From what I’ve experienced, the ability of ConvAI’s knowledge bank to find the proverbial “needle in a haystack” is inferior to what can be achieved when working directly with LLMs.
This is the case even when documents are highly optimized, temperature is set low, and different LLMs are tested (assuming the LLM plays a role at all… which I personally doubt, since in a typical RAG setup, it’s the retriever — not the LLM — that’s responsible for fetching results).

That said, I’ve observed significant improvements by refining the prompt and, most importantly, by improving the quality of the uploaded data.

My suggestion is to create a new, “clean” avatar (with a basic prompt such as “you are a virtual assistant” and nothing more), and then start preparing the content according to ConvAI’s guidelines.

This “clean avatar” approach helped me understand that sometimes (at least in my case), responses weren’t actually coming from the knowledge bank but rather from the LLM’s native training — likely because the KB contained information about a very well-known historical figure.
By using a minimal prompt and explicitly instructing the avatar to ignore everything except what’s in the KB, I was indeed able to get more specific responses.
I even managed (as a test) to make it provide false answers — for example: “Who discovered America?” → “Charlemagne.”

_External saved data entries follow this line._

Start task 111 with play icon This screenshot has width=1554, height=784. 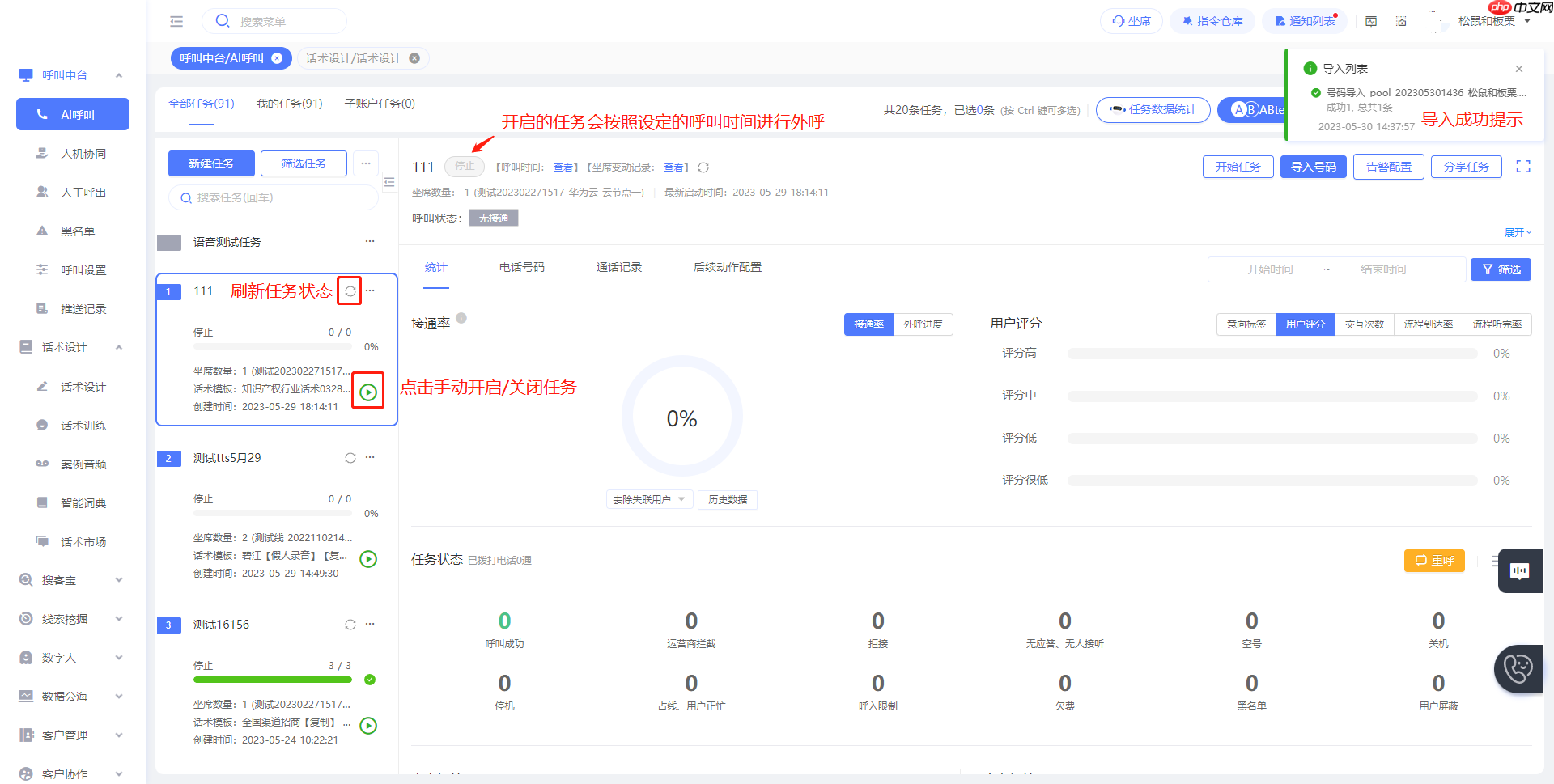point(368,392)
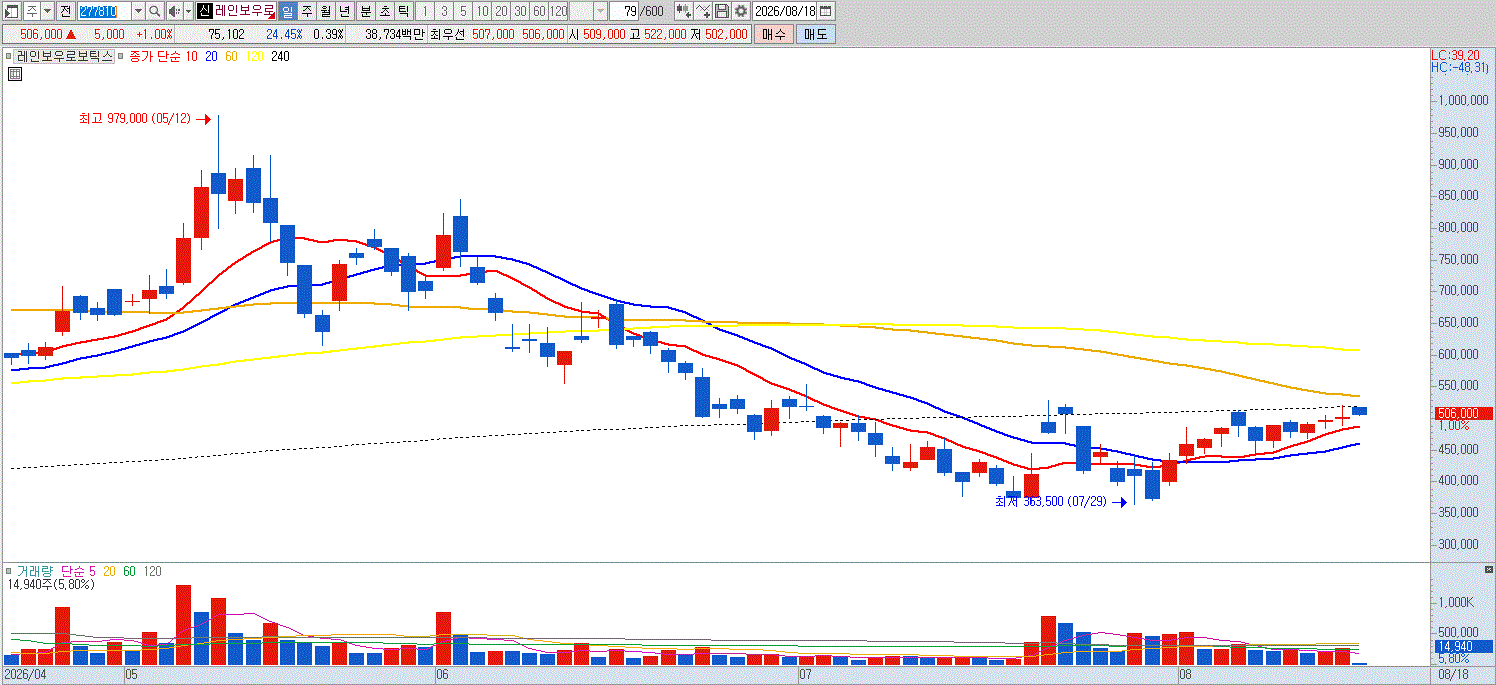Viewport: 1496px width, 685px height.
Task: Click the grid table icon below stock name
Action: tap(15, 74)
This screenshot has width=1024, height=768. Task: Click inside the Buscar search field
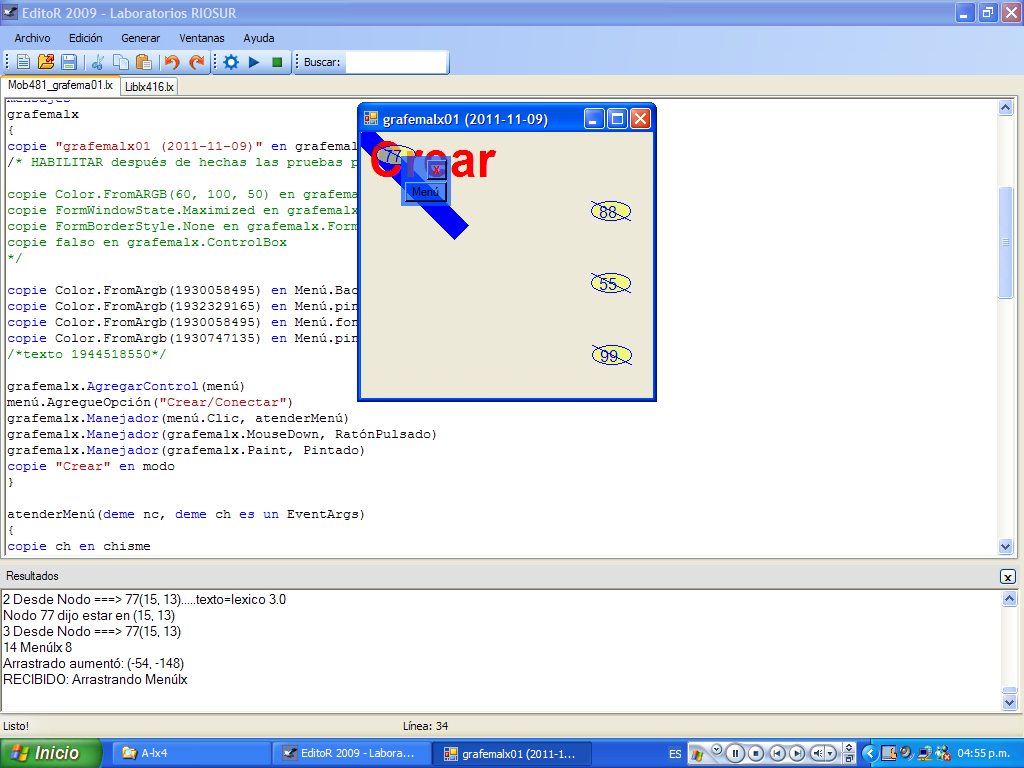pyautogui.click(x=395, y=62)
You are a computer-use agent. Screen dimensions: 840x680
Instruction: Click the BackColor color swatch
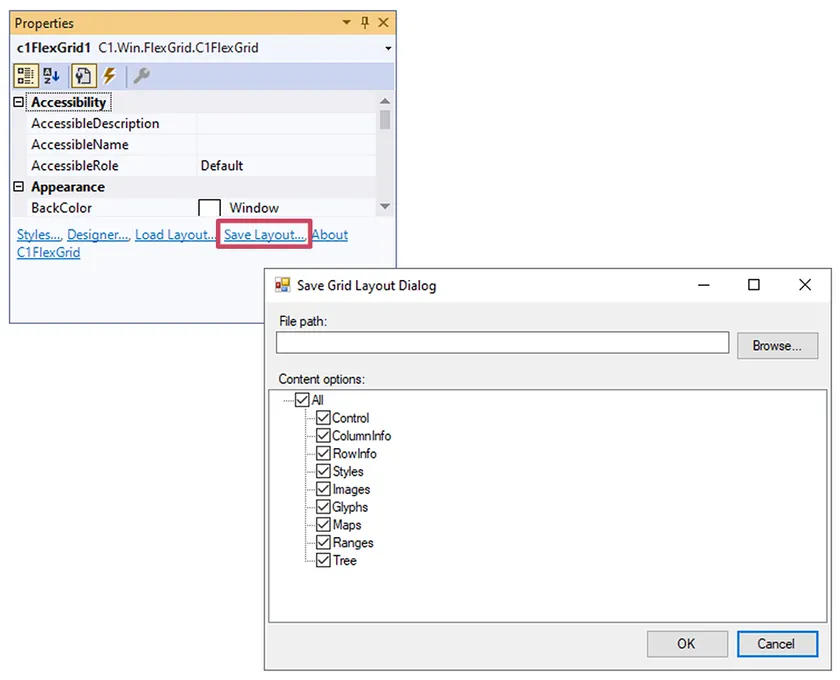click(209, 208)
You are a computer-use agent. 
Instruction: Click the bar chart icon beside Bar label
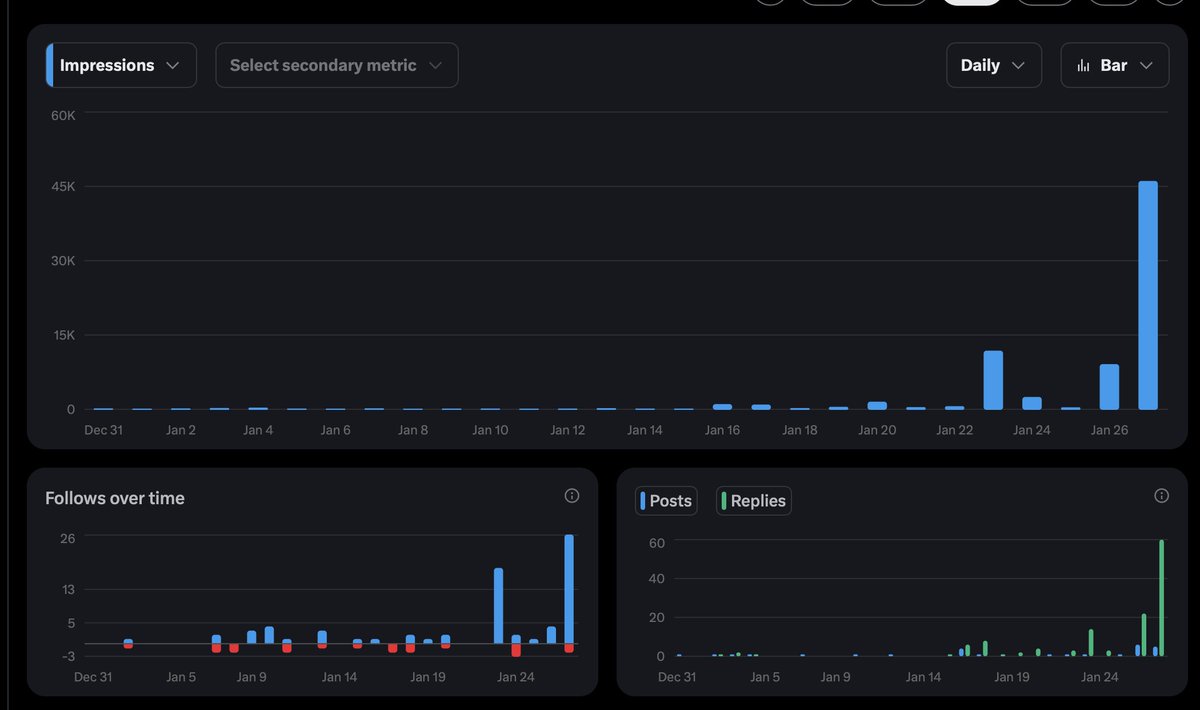tap(1083, 64)
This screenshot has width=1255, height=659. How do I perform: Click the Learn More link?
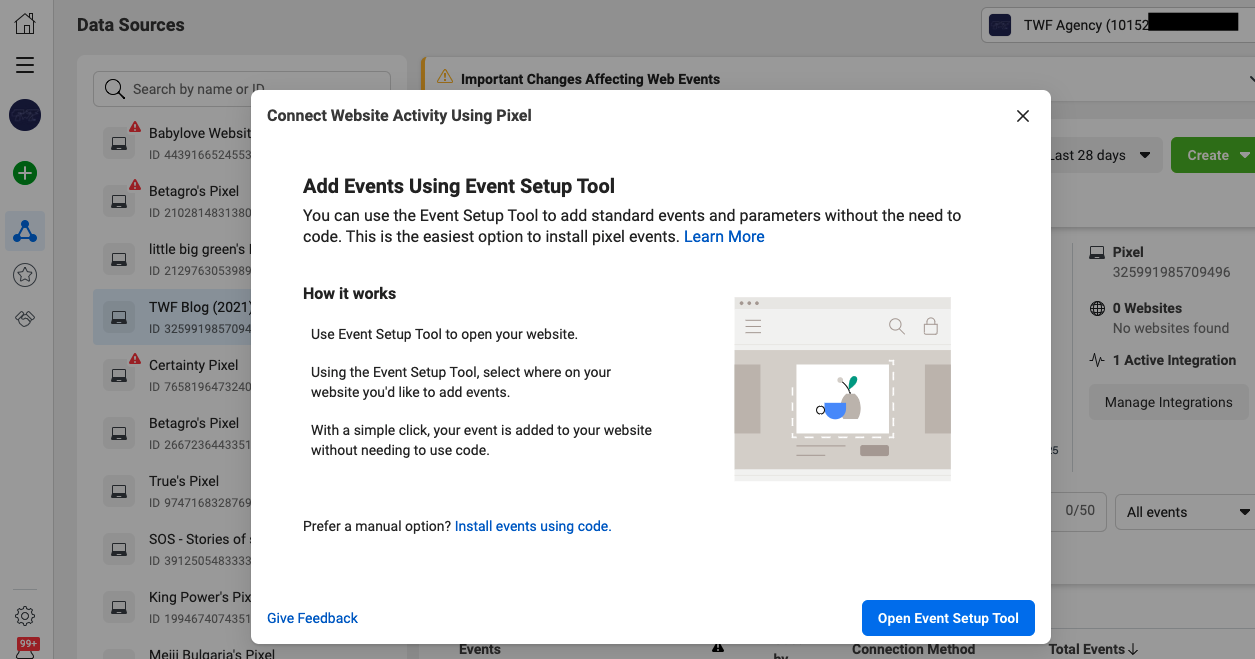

If a strict “question-answer” format is not feasible (which is often the case), I recommend at least pre-processing the material through manual chunking.
That means deciding where and how much to split sentences and how much overlap to include between chunks — these are technical aspects that come into play when preparing content for systems like ConvAI’s knowledge bank. (Search online for “chunking RAG best practices” to dig deeper.)

Also, use as few documents as possible (this is even mentioned in ConvAI’s official guidelines). In general, it’s better to have a few large documents than many small ones.
[Honestly, I haven’t tested this part much myself, and it seems counterintuitive that it would have much impact — but I’m including it for completeness.]

This has been my experience. The quality has definitely improved compared to the initial results…
but I still haven’t been able to achieve the same level of quality — for example — as with an agent built using ChatGPT.